Sold Ceramics - Sold Famille Verte wares 1680-1725 - Famille Verte and Powder Blue - Page 1
Height 73 mm (2.87 inch), diameter of rim 143 mm (5.63 inch), diameter of footring 61 mm (2.40 inch). weight 290 grams (10.23 ounce (oz.))
Octagonal bowl on footring with spreading sides. Decorated in powder blue, underglaze blue and various overglaze famille verte enamels. The sides are divided in eight panels and on the outside show alternately, a bird perched on a branch of a prunus tree or flowering plants and some of the 'hundred antiquities' or a river scape on a powder blue ground. Around the lobbed rim on the inside a border with reserves filled with geometrical patterns and flower heads alternating with ruyi heads. On the bottom, flower sprays in a double concentric band in underglaze blue.
There is a special category within Kangxi blue and white, namely 'powder blue'. This name refers to a specific technique used to decorate porcelain. Cobalt blue oxide was not applied to the surface of the dried object with a brush but was blown onto it through a hollow pipe that was covered at the opposite end with a piece of gauze. Once the object had been glazed and fired the surface showed tiny dots and patches of blue that suggest depth and create an interesting texture. Before blowing the blue, panels and cartouches could be reserved by covering the surface with paper cutouts of the desired shape. The areas beneath these were still white after firing and were subsequently filled with enameled decorations, usually of the famille verte type, sometimes in iron red, showing birds, flowering plants, landscapes or figural scenes. Gold could be added in a third firing process, but it has usually worn off by now.
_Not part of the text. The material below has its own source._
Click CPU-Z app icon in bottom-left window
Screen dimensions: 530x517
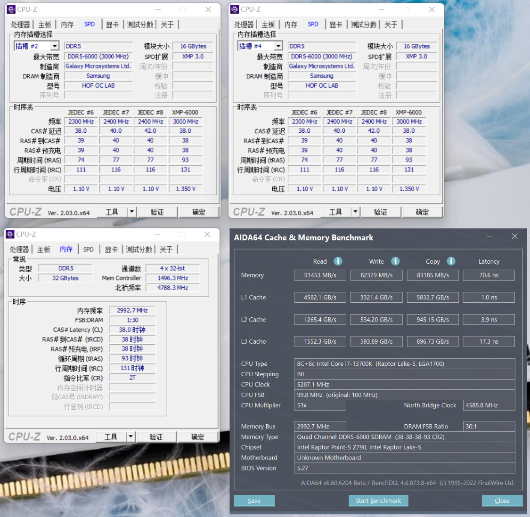(x=10, y=234)
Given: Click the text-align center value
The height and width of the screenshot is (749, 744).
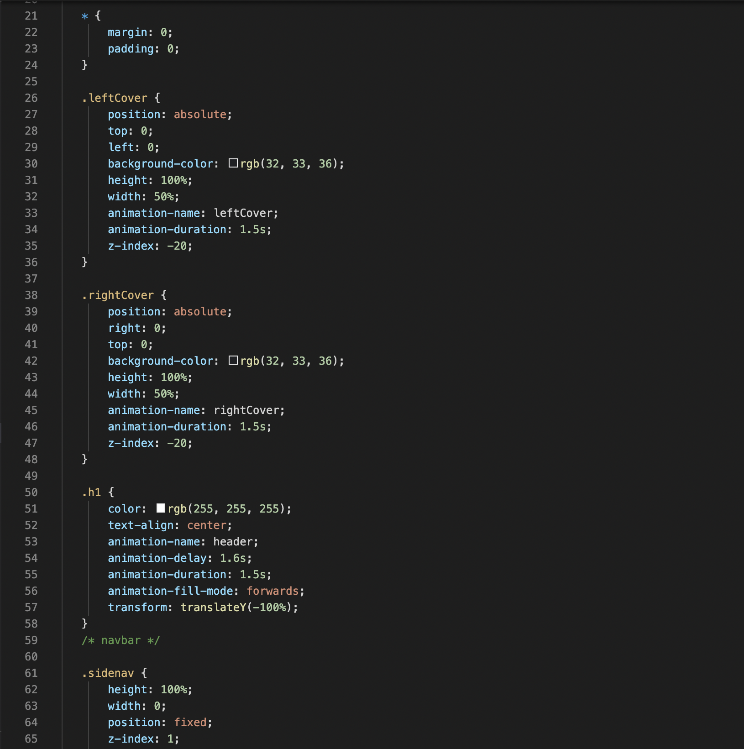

Powder blue rarely occurs any more after 1725. It was supplanted by 'Batavia Brown', an evenly applied underglaze brown color with panels that were filled with decorations in the more modern famille rose enamels.
This bowl showcases the virtuosity of the porcelain producer, who used various decorative techniques in different media for which three kiln firings were needed. (Jörg 2011/2, p.58)
Condition: Four hairlines and a restored chip to the rim.